I just love dried apricots. And I love chick peas and almonds. This salad would be great without the addition of the chicken, too. We had it with chicken and that made it all the more filling. If you skip the chicken, just double the chick peas.
If you look at my picture you’ll see that instead of almonds as dictated by the recipe, my salad is sporting pecans. I had a lovely batch of almonds toasting in the toaster oven. I turned off the oven, sat down to nurse the baby, and the residual heat burned the nuts to a crisp. The pecans were tasty but I am sure almonds would be better, so that’s what is reflected below in the recipe.
The end result was fantastic. The leftovers were great, too. I kept the lettuce separate from the rest of the toppings and just combined when it was time to serve. Nice, healthy, tasty, and a break from the usual salad rut!
Moroccan Chicken Salad with Chickpeas and Apricots (adapted from The Make Ahead Cook; seen on Annie’s Eats)
- 1½ lbs. boneless skinless chicken breasts
- Salt and pepper
- ½-¾ cup extra virgin olive oil, divided
- ½ cup water
- 1 tsp. garam masala
- ½ tsp. ground coriander
- Pinch smoked paprika
- ¼ cup freshly squeezed lemon juice, divided
- 1 tbsp. honey
- 1½ cups (1 15 oz. can) cooked chickpeas, rinsed
- 1 shallot, sliced thinly
- ¾ cup dried apricots, coarsely chopped
- 2 tbsp. minced fresh parsley
- 2 hearts of romaine lettuce, chopped into 1-inch pieces
- ½ cup whole toasted almonds, coarsely chopped
- Season the chicken with salt and pepper. In a large skillet over medium-high heat, heat 1 tbsp. of the olive oil until shimmering.
- Add the chicken to the pan cook until brown, about 5-6 minutes.
- Flip chicken over, add the water to the pan, and cover with a lid.
- Reduce the heat to medium-low and continue to simmer until the chicken is cooked through.
- Remove the chicken to a cutting board and let cool slightly. Slice into ½-inch thick slices on a bias. Set aside and allow to cool.
- Meanwhile, combine 1 tablespoon of the olive oil with the garam masala, coriander, and paprika in a liquid measuring cup. Microwave for about 30 seconds until hot and fragrant. Whisk in 3 tablespoons of the lemon juice, the honey, ¼ teaspoon of salt and ¼ teaspoon of pepper.
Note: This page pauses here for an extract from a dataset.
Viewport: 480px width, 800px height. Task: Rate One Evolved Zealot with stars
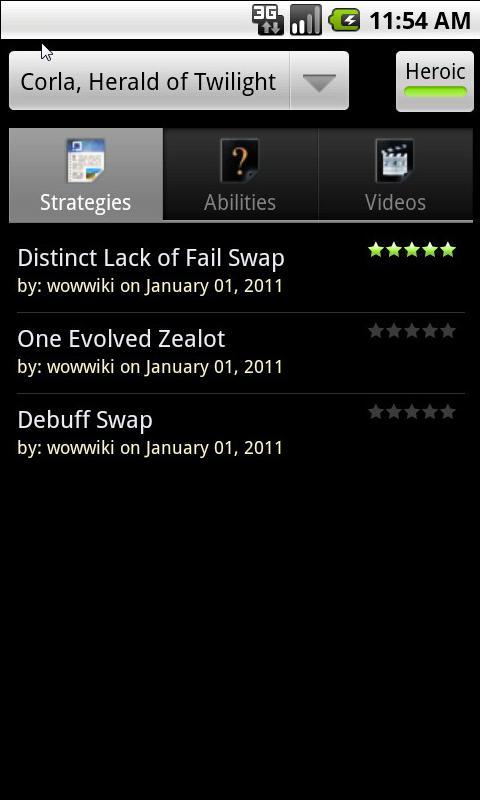click(412, 331)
Whisking constantly, stream in the remaining oil.
- In a large bowl, combine cooled chicken, chickpeas, shallot, apricots, parsley and half of the dressing, toss.
- Add the remaining 1 tablespoon of lemon juice into the dressing and whisk well.
- In a separate bowl, combine the romaine and almonds. Toss to mix well.
- When ready to serve, drizzle some of the dressing over the greens and toss to coat.
- Top with the chicken and chickpea mixture.